There are certain characteristic words which the human heart loves to conjure with, and one of the strongest among them is the phrase, "Our house." It is not my house, nor your house, nor their house, but Our House. It is the inseparable we who own it, and it is the we and the our that go a long way towards impregnating it with the charm that makes it the symbol of things most blessed and eternal.
Houses have their physiognomy, as much as persons. There are common-place houses, suggestive houses, attractive houses, mysterious houses, and fascinating houses, just as there are all these classes of persons. There are houses whose windows seem to yawn idly—to stare vacantly—there are houses whose windows glower weirdly, and look at you askance; there are houses, again, whose very doors and windows seem wide open with frank cordiality, which seem to stretch their arms to embrace you, and woo you kindly to come and possess them.
My wife and I, as we put our key into the door and let ourselves into the deserted dwelling, now all our own, said to each other at once that it was a home-like house. It was built in the old style, when they had solid timbers and low ceilings with great beams and large windows, with old-fashioned small panes of glass, but there was about it a sort of homely individuality, and suggestive of cosy comforts. The front room had an ancient fire-place, with quaint Dutch tiles around it. The Ferguses had introduced a furnace, gas, and water, into it; but the fire-place in most of the rooms still remained, suggestive of the old days in New York when wood was plenty and cheap. One could almost fancy that those days of roaring family hearths had so heartened up the old chimneys that a portion of the ancient warmth yet inhered in the house.
"There, Harry," said my wife, exultantly pointing to the fire-place, "see, this is the very thing that your mother's brass andirons will fit into—how charmingly they will go with it!"
And then those bright, sunny windows, and that bay-window looking across upon those trees was perfectly lovely. In fact, the leaves of the trees shimmering in October light, cast reflections into the room suggestive of country life, which, fresh from the country as we were, was an added charm.
The rooms were very low studded, scarcely nine feet in height—and, by the by, I believe that that feature in old English and Dutch house-building is one that greatly conduces to give an air of comfort. A low ceiling insures ease in warming, and in our climate where one has to depend on fires for nine months in the year, this is something worth while. In general, I have noticed in rooms that the sense of snugness and comfort dies out as the ceiling rises in height—rooms twelve and fifteen feet high may be all very grand and very fine, but they are never sociable, they never seem to brood over you, soothe you, and take you to their heart as the motherly low-browed room does.

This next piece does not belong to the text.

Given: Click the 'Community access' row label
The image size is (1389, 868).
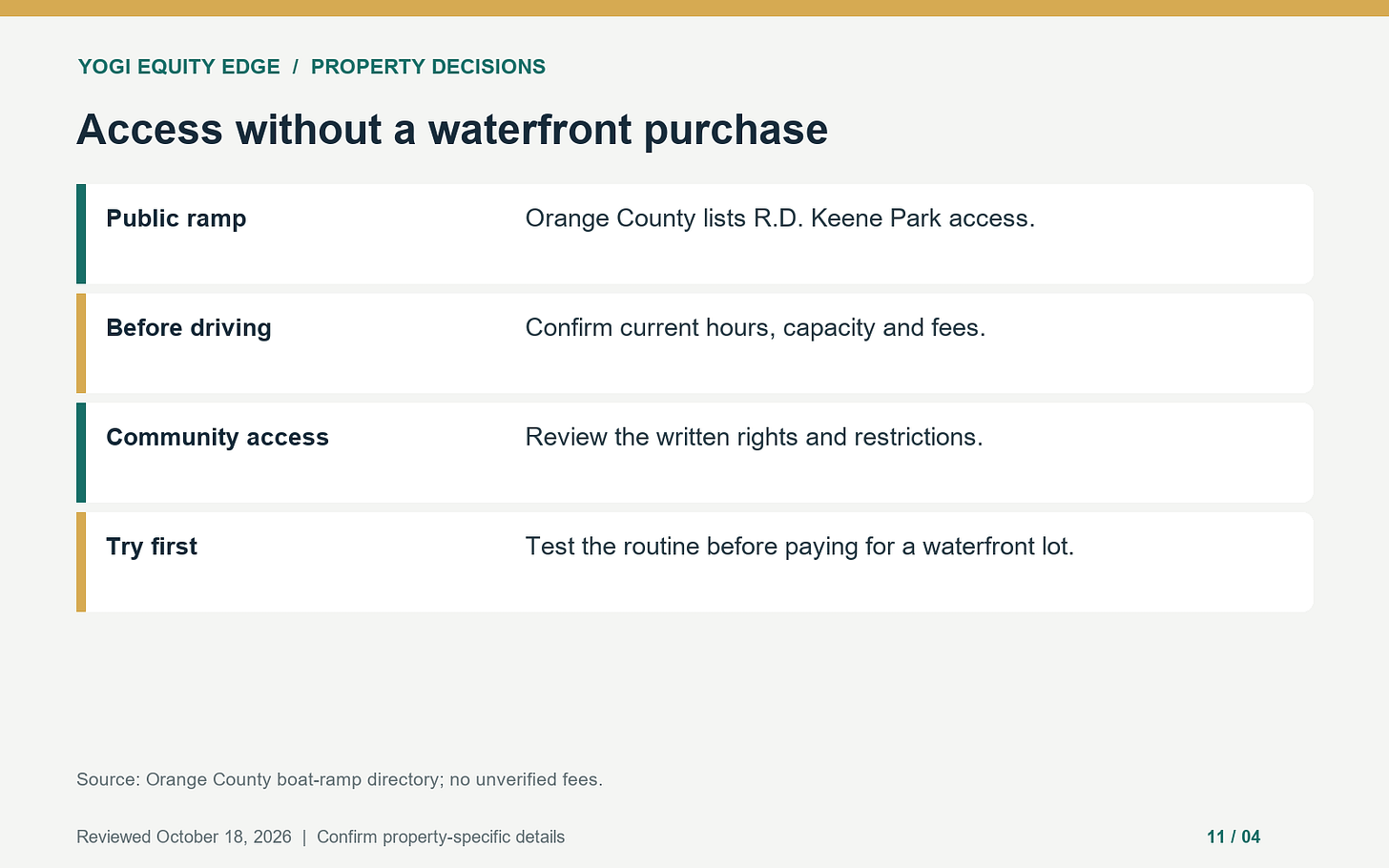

My wife ran all over her new dominions-exploring and planning, telling me volubly how she would arrange them. The woman was Queen here; her foot was on her native heath, and she saw capabilities and possibilities with the eye of an artist.
Now, I desire it to be understood that I am not indifferent to the charms of going to housekeeping full-handed. I do not pretend to say that my wife and I should not have enjoyed opening our family reign in a stone palace, overlooking New York Central Park, with all the charms of city and country life united, with all the upholsterers and furniture shops in New York at our feet. All this was none too good for our taste if we could have had it, but since we could not have it, we took another kind of delight, and one quite as vivid, in seeing how charmingly we could get on without it. In fact, I think there is an exultation in the constant victory over circumstances, in little inventions, substitutions, and combinations, rendered necessary by limited means which is wanting to those to whose hand everything comes without an effort.
If, for example, the brisk pair of robins, who have built in the elm tree opposite to our bay-window, had had a nest all made, and lined, and provided for them to go into, what an amount of tweedle and chipper, what a quantity of fluttering, and soaring, and singing would have been wanting to the commencement of their housekeeping! All those pretty little conversations with the sticks and straw, all that brave work in tugging at a bit of twine and thread, which finally are carried off in triumph and wrought into the nest, would be a loss in nature. How much adventure and enterprise, how many little heart-beats of joy go into one robin's nest simply because Mother Nature makes them work it out for themselves!